Dezan Shira & Associates Partners Annual Meeting 2018

Dezan Shira & Associates Partners, L-R: Adam Livermore, Chris Devonshire-Ellis, Sabrina Zhang, Alberto Vettoretti.

The Dezan Shira & Associates Partners have just held their initial 2018 annual meetings, the first in a series of three during which the business performance is analyzed, future needs are assessed, and budgeting is begun for 2019.

Overall revenues

The firm has said it had an increase of revenues across the board during 2018, with China improving by 9 percent, against Chinese GDP growth of 6.5 percent, India revenues increased by 10 percent, while Vietnam showed a significant leap of a 35 percent revenue increase, based on what the firm describe as an “overall FDI improvement into the country, increasingly being seen as an alternative to China”. These increases are significant as the practice has a sizeable footprint in these markets. In markets new to the firm, revenues shot up by 100 percent in Thailand, 150 percent in the Philippines and 400 percent in Indonesia.

“These are early stage development figures”, says Chairman Chris Devonshire-Ellis, “however they point to ASEAN being an increasingly large generator of growth and recipient of international FDI”.

Prospects of US-China Trade War, US reshoring trends

The practice’s China Managing Partner, Alberto Vettoretti, just returned from the annual meetings of the Leading Edge Alliance, held in San Diego. Attended by several hundred partners of US firms, discussions were held concerning the prospects of the US-China trade spat becoming worse. The overall view was that while US President Trump may be bellicose in his approach, China’s President Xi would agree to concessions being made as long as this was conducted in a manner that did not permit him to be seen as weak. The trade dispute was likely to be over by Q1 or latest Q2 next year, it was felt. Consequently, the firm feels no strategic action is required to minimize any China downturn, and in any event the practice has a strong alternative China option in possessing numerous service offices in ASEAN.

The issue concerning US manufacturers returning from Asia to the US was raised, with no US firms reporting any American businesses returning to the US. The concept was written off as “alarmist” and “untrue”.

Opportunities after Brexit

It was felt that the UK would leave the EU in March 2019, and noted that British businesses had already begun preparing for this. UK investment into non-EU markets had increased significantly in 2018, with China showing a huge 169 percent increase in FDI from the UK.
ASEAN and India also showed large increases of foreign investment from the UK, as did Russia. It was felt this trend would continue regardless as British businesses needed to hedge against uncertainty and invest elsewhere. The creation of a Dezan Shira & Associates presence in London to cater for this was discussed, with a final decision to be made in March 2019.

= Short problem 1 =
Translate this sentence from the meeting report into French: "It was felt that the UK would leave the EU in March 2019, and noted that British businesses had already begun preparing for this."
= Short problem 2 =
From the meeting report, list every country for which a 2018 revenue increase for the firm is given, along with its percentage.
= Short problem 3 =
Carry on the report about the Dezan Shira & Associates partners' 2018 meeting from its final sentence.

= Provided material =
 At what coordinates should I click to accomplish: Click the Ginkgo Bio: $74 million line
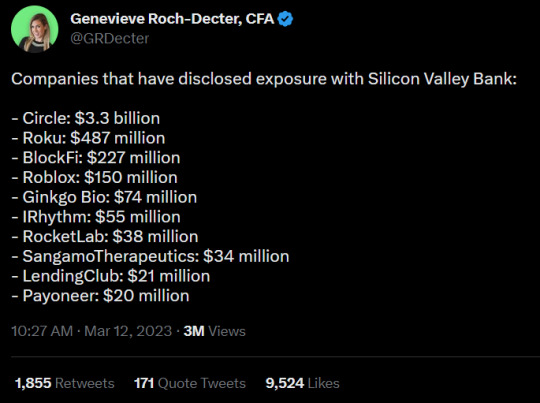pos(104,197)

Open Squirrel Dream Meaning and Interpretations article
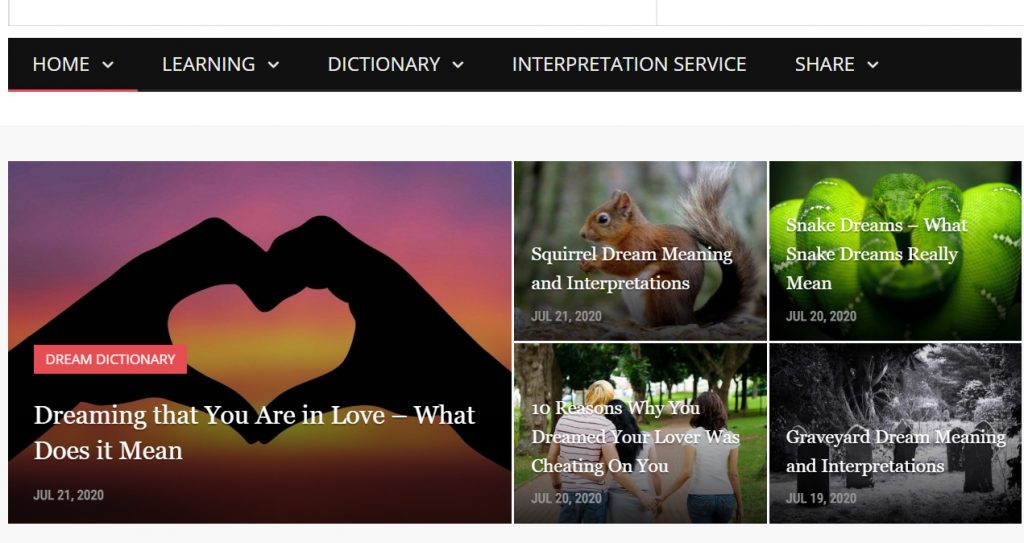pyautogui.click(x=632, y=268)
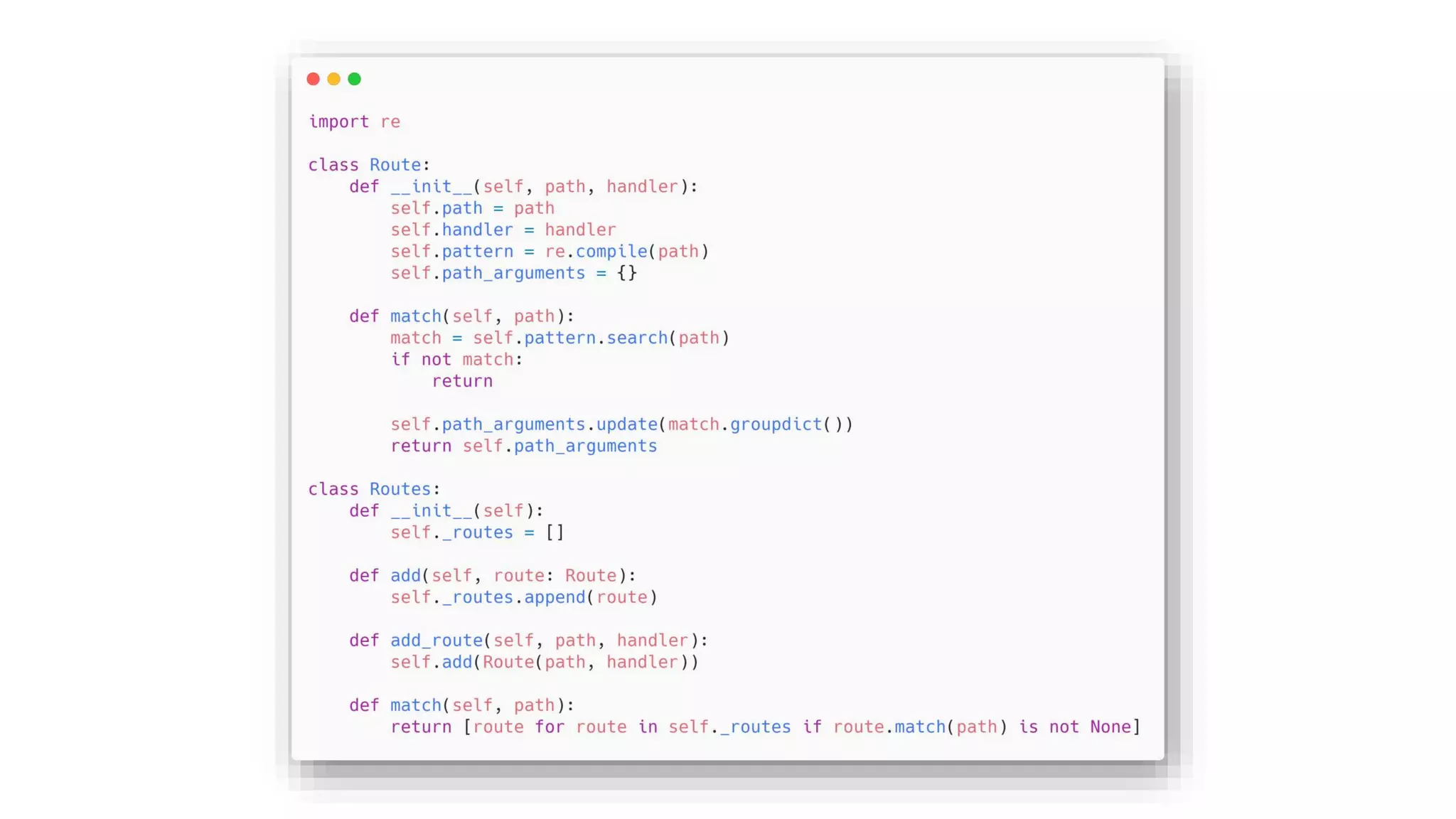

= Final answer 1 =
On a estimé que le Royaume-Uni quitterait l'UE en mars 2019, et l'on a noté que les entreprises britanniques avaient déjà commencé à s'y préparer.

= Final answer 2 =
- China: 9 percent
- India: 10 percent
- Vietnam: 35 percent
- Thailand: 100 percent
- Philippines: 150 percent
- Indonesia: 400 percent

= Final answer 3 =
Equity holdings and new partner opportunities

The restructuring of the practice shareholding to allow new partners to join and receive equity in the practice had nearly been completed, and should be in place by Chinese New Year 2019 (February) to welcome in new partners to the firm at that time. Such partners would be eligible to both receive dividends, and benefit in terms of their equity holdings should the firm be sold at a later stage.

Practice IT

The firm had fully launched its CRM system in September after a two year outlay and development, with results said to be “impressive”. Noting that professional services firms were traditionally human-resource heavy, with especially lawyer fees being conducted on an hourly basis, the Partners noted that this would increasingly become a thing of the past. Contracts which would have previously taken 10 to 15 hours to draft – with associated man-hour fees – could now be processed by bots and changes auto-corrected in ten minutes. Audit and tax firms were also going through revolutions in IT, with Dezan Shira & Associates already involved in discussions over AI predictive technologies for tax, audit, and business financial planning. The firm noted that IT would continue to play an increasingly important role in the development of the service professions, and that provisions to keep both educated and up-to-date with new technologies would remain a cornerstone of the practice’s development.

Marketing

The firm’s Asia Briefing portal and its associated briefing titles for China, India, ASEAN, Vietnam, Russia, and the Belt and Road have all improved their performances. This has been due to improved editorial content, in part driven by CRM Dynamics, as well as improved SEO management. It was noted that competing sites often pay for Google promotions, something the briefings do not do. All of the briefings recorded their highest respective monthly views in October 2018, continuing a trend that has been developing since the beginning of the year. Most of the titles had become established or dominant references within their own geographical reach. The development of the marketing department overall – to include a specific digital marketing team – had also made an impact on the firm’s overall efforts.

Lead generation

This has now been much easier to track and analyze given the impact of the new CRM system, with lead generation increasing by 22 percent in 2018 YTD. Some work still needed to be done to improve quality and geographical depth, however, this would be aligned with marketing.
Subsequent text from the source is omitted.